High blood pressure in young adulthood linked to cognitive decline in middle age

In a new study, researchers found that people who experienced relatively high blood pressure during young adulthood also experienced strong declines in cognitive function and gait in midlife (approximately 56 years old).

The research was conducted by a team at Northwestern University and Tel Aviv University.

High blood pressure, or hypertension, affects everything from your arteries to your kidneys, from eyesight to sexual function.

Among older adults, high blood pressure is also linked to cognitive decline as a result of interrupted blood flow to the brain, as well as strokes, heart attacks, and impaired mobility.

For the study, the researchers assessed the blood pressure, gait and cognition of 191 participants from a community-based cohort of young individuals followed over 30 years.

They found that the deleterious effects of elevated blood pressure on brain structure and function begin in early adulthood.

Higher cumulative blood pressure was linked to slower walking speed, smaller step length, and higher gait variability.

Higher cumulative blood pressure was also linked to lower cognitive performance in the executive, memory and global domains.

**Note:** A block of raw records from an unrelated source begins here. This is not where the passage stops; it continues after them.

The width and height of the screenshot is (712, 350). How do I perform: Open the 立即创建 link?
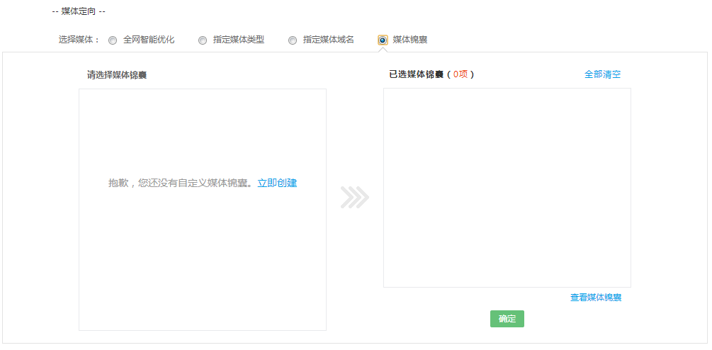(277, 183)
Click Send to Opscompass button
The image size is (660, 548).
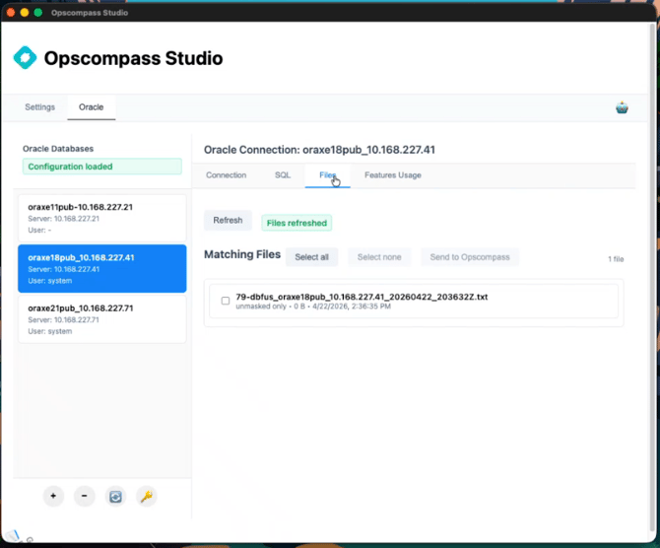(x=469, y=257)
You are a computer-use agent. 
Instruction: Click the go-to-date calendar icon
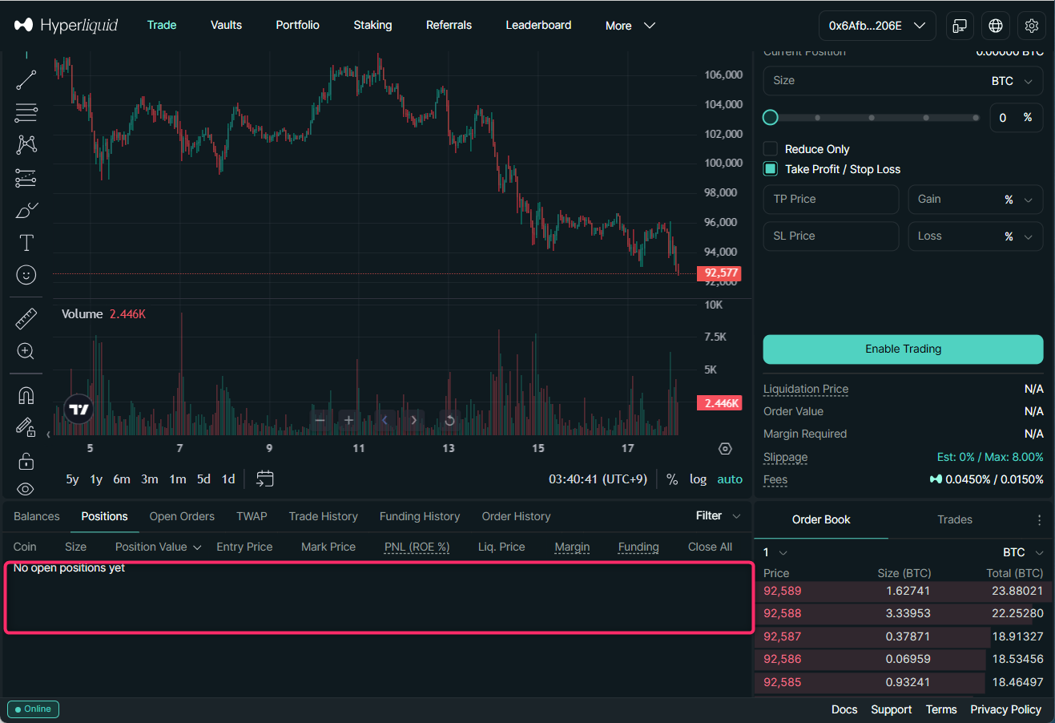(264, 479)
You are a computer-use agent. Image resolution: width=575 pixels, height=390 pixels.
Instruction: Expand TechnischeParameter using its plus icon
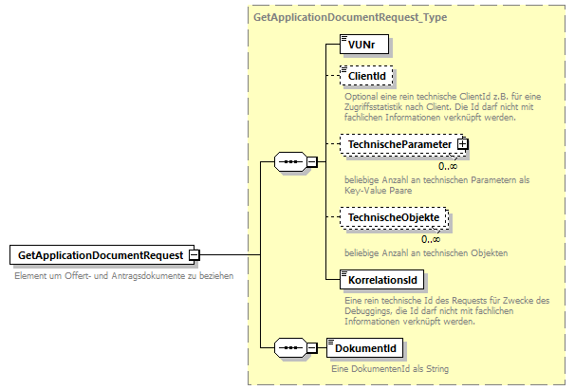click(464, 143)
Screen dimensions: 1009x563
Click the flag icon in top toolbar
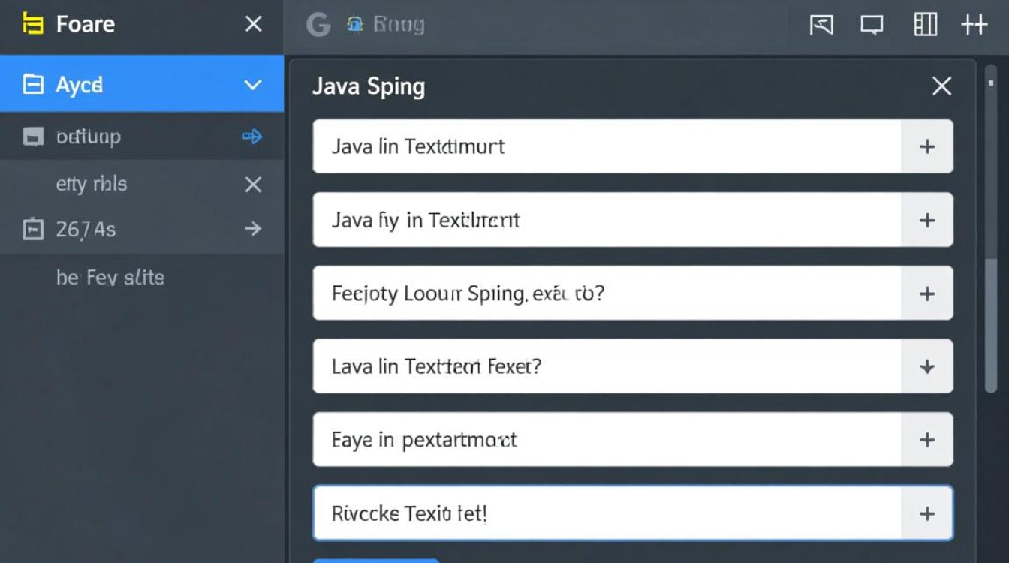click(821, 26)
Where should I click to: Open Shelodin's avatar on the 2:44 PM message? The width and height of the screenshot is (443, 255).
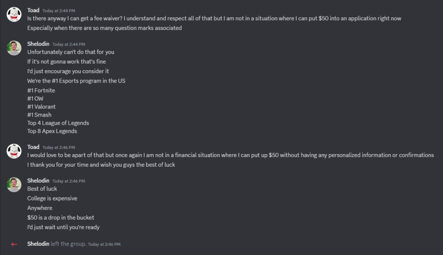[14, 48]
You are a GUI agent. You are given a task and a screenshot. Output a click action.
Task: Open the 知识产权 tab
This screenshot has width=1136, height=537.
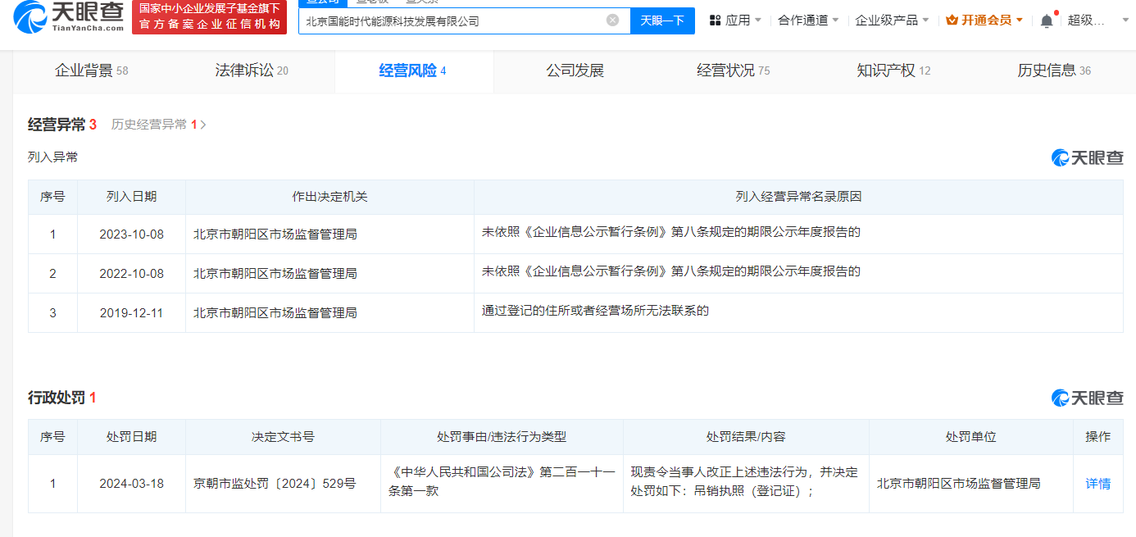(893, 71)
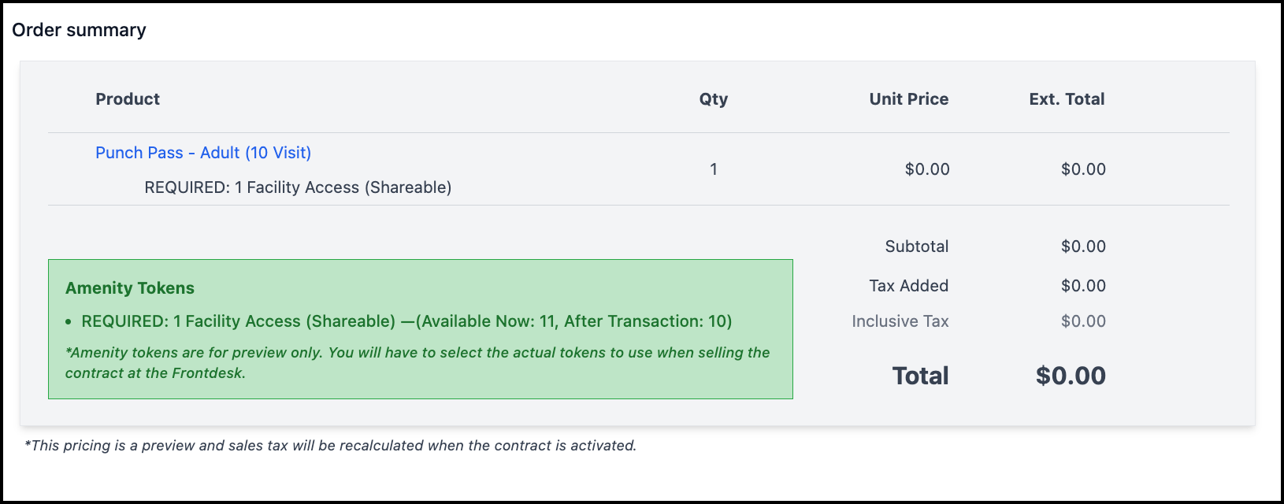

This demonstrates the need for preventive measures of high blood pressure even at this early age.

Previous research has shown that poor gait and cognitive function among older adults are associated with and predict multiple adverse health outcomes like cognitive decline, dementia, falls and death.

This study shows that the time to treat high blood pressure and to minimize future changes in gait and cognition is much earlier—decades earlier—than previously thought.

In addition, the study suggests that gait impairment may be an earlier hallmark of hypertensive brain injury than cognitive deficits.

One author of the study is Prof. Farzaneh A. Sorond.

The study is published in Circulation.